**Task brief**
Output every row below verbatim, omitting the pictures.

**Provided material**

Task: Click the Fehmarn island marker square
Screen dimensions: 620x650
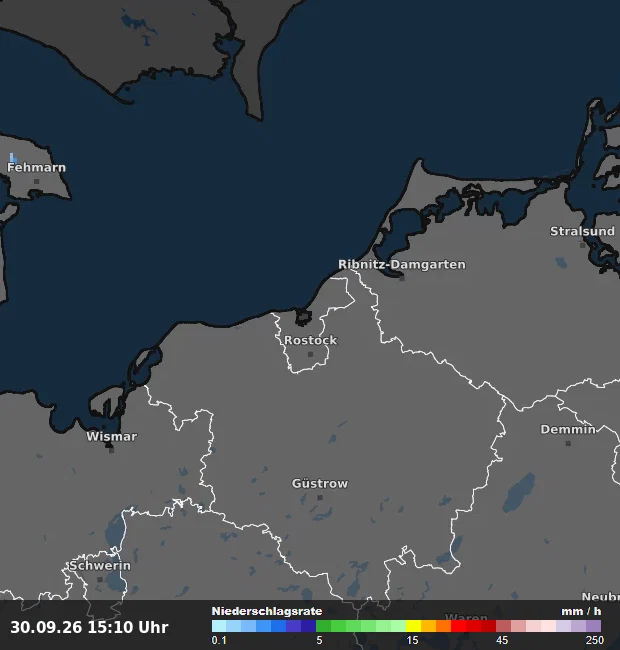Action: tap(36, 181)
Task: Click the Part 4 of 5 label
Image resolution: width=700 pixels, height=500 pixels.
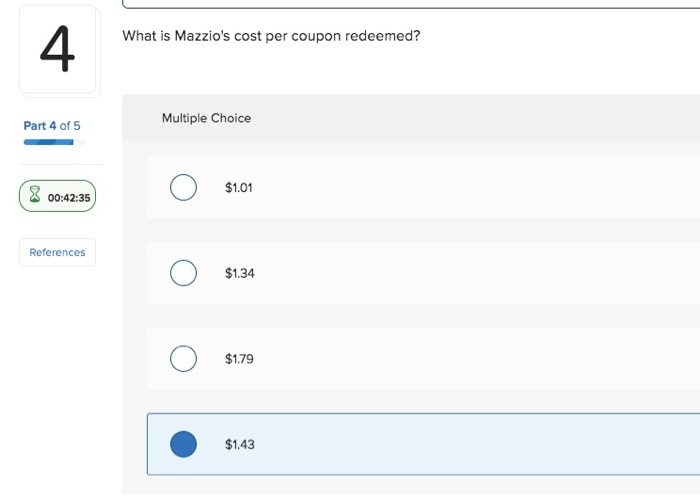Action: 52,126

**Task result**
Task: Click the Fehmarn island marker square
Screen dimensions: 620x650
Action: tap(36, 181)
Task: Click the Part 4 of 5 label
Image resolution: width=700 pixels, height=500 pixels.
Action: 52,126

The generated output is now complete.